■ PAGE TEXT ■
◇ ◇ ◇ ◇ ◇ ◇ ◇

The greatest Hebrew poet of modern times, was also an essayist, storywriter, translator and editor who exercised a profound influence on modern Jewish culture.
Bialik was born in the village of Radi, near Zhitomir (Volhynia). His father, who came of scholarly stock, had come down in life through his impracticality in his business affairs. For his father as well as his mother, this was a second marriage, both having been widowed previously. Despite his family's dire economic circumstances, some of Bialik's best poems recall and idealize the enchanted hours which he spent as a child romping in the secret shade of the forest. Other poems recall loneliness and parental neglect.
When Bialik was six, his parents moved to Zhitomir in search of a livelihood and his father was reduced to keeping a saloon on the outskirts of town. Shortly thereafter, in 1880, his father died and the destitute widow entrusted her son to the care of his well-to-do paternal grandfather. For ten years the gifted, mischievous Hayyim Nahman was raised by this stern, pious old man. At first he was instructed by teachers in the traditional heder, but later, from the age of 13, he pursued his studies alone.
Convinced by a journalistic report that the yeshivah of Volozhin in Lithuania would offer him an introduction to the humanities as well as a continuation of his talmudic studies, Bialik persuaded his grandfather to permit him to study there. In fact, however, the curriculum of the yeshivah enabled him to immerse himself only in the scholarly virtues of talmudic studies. But in the end modernist doubts triumphed over traditionalist certainties. Bialik began to withdraw from the life of the school and lived in the world of poetry, reading Russian verse and European literature. While still in the yeshivah Bialik joined a secret Orthodox Zionist student society, Nezah Israel, which attempted to blend Jewish nationalism and enlightenment with a firm adherence to tradition. In this period Bialik was influenced by the teachings of Ahad Ha'am's spiritual Zionism.

◇ ◇ ◇ ◇ ◇ ◇ ◇

■ Data drawn from a collection ■
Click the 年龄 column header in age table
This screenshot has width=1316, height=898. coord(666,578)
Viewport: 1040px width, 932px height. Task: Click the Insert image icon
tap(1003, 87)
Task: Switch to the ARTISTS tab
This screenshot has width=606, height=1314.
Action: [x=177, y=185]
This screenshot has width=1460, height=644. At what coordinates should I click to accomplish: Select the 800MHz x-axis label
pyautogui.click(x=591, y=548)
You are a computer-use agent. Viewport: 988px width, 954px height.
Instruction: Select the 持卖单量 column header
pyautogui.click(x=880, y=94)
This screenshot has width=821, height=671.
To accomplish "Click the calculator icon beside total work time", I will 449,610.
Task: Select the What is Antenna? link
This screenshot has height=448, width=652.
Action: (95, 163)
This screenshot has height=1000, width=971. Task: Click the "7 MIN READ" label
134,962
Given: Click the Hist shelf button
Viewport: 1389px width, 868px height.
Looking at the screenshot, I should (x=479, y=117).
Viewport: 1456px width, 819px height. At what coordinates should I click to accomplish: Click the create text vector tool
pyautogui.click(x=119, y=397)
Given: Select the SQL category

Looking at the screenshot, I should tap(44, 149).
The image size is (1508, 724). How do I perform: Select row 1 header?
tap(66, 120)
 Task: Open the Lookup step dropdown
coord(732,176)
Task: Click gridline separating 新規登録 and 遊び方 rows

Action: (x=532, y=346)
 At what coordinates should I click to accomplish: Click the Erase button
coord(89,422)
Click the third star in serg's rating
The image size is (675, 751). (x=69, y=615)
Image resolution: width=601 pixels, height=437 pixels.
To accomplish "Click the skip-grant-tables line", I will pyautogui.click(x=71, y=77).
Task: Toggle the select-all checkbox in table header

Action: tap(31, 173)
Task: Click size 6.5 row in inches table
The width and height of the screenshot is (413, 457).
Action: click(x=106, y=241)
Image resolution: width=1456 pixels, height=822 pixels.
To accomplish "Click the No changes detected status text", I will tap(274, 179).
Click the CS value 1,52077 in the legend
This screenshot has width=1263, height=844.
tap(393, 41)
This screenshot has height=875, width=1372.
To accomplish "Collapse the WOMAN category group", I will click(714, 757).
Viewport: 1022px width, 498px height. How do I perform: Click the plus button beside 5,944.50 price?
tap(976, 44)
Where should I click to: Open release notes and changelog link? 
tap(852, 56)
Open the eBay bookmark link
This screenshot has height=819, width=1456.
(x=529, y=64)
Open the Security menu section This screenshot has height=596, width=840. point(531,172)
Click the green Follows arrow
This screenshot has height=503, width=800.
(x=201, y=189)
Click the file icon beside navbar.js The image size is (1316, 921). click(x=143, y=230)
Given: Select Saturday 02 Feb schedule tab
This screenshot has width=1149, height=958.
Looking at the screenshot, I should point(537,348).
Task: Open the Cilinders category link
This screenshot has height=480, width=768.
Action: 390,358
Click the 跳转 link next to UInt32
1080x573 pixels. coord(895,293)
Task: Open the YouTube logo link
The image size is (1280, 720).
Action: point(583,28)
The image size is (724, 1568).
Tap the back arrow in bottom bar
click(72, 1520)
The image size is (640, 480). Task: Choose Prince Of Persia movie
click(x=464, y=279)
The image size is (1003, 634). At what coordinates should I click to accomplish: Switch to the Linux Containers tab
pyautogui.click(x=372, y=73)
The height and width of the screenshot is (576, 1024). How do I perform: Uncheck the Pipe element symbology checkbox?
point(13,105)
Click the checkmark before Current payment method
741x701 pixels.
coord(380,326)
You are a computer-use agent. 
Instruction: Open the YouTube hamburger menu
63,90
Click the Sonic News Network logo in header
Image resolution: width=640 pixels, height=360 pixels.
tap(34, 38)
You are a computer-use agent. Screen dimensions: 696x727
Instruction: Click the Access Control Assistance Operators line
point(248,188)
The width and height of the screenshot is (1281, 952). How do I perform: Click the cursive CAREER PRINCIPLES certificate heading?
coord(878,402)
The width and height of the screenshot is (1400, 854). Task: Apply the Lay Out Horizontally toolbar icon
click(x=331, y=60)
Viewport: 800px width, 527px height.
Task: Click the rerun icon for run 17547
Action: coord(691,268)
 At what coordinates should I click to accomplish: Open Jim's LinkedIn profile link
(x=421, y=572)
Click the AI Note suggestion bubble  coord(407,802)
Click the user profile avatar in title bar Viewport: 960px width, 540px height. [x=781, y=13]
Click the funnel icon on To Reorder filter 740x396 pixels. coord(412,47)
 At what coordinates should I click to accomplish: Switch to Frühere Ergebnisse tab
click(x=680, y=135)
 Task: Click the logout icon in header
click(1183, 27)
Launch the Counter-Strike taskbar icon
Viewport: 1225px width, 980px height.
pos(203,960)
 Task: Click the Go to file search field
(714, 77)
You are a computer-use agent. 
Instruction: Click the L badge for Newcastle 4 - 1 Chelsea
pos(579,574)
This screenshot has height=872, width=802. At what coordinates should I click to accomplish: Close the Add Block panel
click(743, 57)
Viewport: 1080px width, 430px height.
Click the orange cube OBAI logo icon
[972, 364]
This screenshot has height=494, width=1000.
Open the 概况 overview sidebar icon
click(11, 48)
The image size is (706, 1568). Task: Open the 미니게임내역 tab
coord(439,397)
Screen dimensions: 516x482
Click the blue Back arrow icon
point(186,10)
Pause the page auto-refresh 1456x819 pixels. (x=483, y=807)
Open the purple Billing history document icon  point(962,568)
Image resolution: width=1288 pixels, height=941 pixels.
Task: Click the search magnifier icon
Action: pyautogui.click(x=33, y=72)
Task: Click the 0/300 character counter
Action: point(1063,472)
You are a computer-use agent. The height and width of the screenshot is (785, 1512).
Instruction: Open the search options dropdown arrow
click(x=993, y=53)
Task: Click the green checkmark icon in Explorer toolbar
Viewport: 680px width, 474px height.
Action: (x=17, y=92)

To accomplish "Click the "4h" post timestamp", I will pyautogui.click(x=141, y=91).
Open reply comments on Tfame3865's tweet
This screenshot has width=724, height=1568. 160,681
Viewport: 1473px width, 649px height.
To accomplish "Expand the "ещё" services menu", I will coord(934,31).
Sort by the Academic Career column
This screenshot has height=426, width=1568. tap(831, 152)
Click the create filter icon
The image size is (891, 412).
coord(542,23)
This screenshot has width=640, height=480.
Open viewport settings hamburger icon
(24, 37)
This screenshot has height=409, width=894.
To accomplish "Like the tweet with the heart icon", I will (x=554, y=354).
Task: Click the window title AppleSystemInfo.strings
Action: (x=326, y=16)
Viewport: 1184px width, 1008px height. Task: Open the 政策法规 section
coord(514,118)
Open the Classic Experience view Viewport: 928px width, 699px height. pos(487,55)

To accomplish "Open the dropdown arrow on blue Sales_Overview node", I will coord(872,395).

◇ ◇ ◇ ◇ ◇ ◇ ◇

■ STATED GOAL 1 ■
In the Bialik biography, what was the name of the secret Orthodox Zionist student society he joined while at the yeshivah?
■ STATED GOAL 2 ■
Continue the Bialik biography from its last sentence.

■ FINAL RESULT 1 ■
Nezah Israel

■ FINAL RESULT 2 ■
In the summer of 1891 Bialik left the yeshivah for Odessa, the center of modern Jewish culture, in southern Russia. He was attracted by the literary circle that formed around Ahad Ha'am, and harbored the dream that in Odessa he would be able to prepare himself for entry to the modern Orthodox rabbinical seminary in Berlin. Penniless and alone, he earned a livelihood for a while by giving Hebrew lessons, while continuing to study Russian literature and German grammar. At first the shy youth did not become involved in the literary life of the city but his first poem, a song longing for Zion, was favorably received by the critics.
When Bialik learned, early in 1892, that the yeshivah of Volozhin had been closed, he cut short his stay in the company of the writers of Odessa, and hurried home in order to spare his dying grandfather the knowledge that he had forsaken his religious studies. On returning home he found that his older brother too was dying. The atmosphere at home embodied for him the despair and squalor of Jewish life in the Diaspora.
In 1893, after the death of his brother and grandfather, Bialik married Manya Averbuch, and for the next three years joined her father in the timber trade in Korostyshev, near Kiev. During the long and lonely stretches in the forest, he read very widely. In business, however, he failed, and in 1897 Bialik found a position as a teacher in Sosnowiec, near the Prussian border. But the pettiness of provincial life depressed him, and in 1900 Bialik finally succeeded in finding a teaching position in Odessa, where he lived until 1921, except for a year's stay in Warsaw (1904), where he served as literary editor of a Hebrew journal. Together with three other writers he founded the Moriah Publishing House which produced textbooks for the modern Jewish school. Throughout these years Bialik's reputation grew, and when his first volume of poems appeared in 1901, he was hailed as "the poet of the national renaissance."
Soon after, in 1903, the Kishinev pogroms deeply shocked the whole civilized world. After interviewing survivors of the atrocity, Bialik wrote "Al ha- Shehitah" ("On the Slaughter," 1903) in which he calls on heaven either to exercise immediate justice and, if not, to destroy the world, spurning mere vengeance with the famous lines:
Cursed is he who says 'Revenge!' Later he wrote "Be-Ir ha-Haregah" ("In the City of Slaughter," 1904), a searing denunciation of the people's meek submission to the massacre, in which he is bitter at the absence of justice, and struck by the indifference of nature:
Vengeance for the blood of a small child
Satan has not yet created.
"The sun shone, the acacia blossomed, and the slaughterer slaughtered."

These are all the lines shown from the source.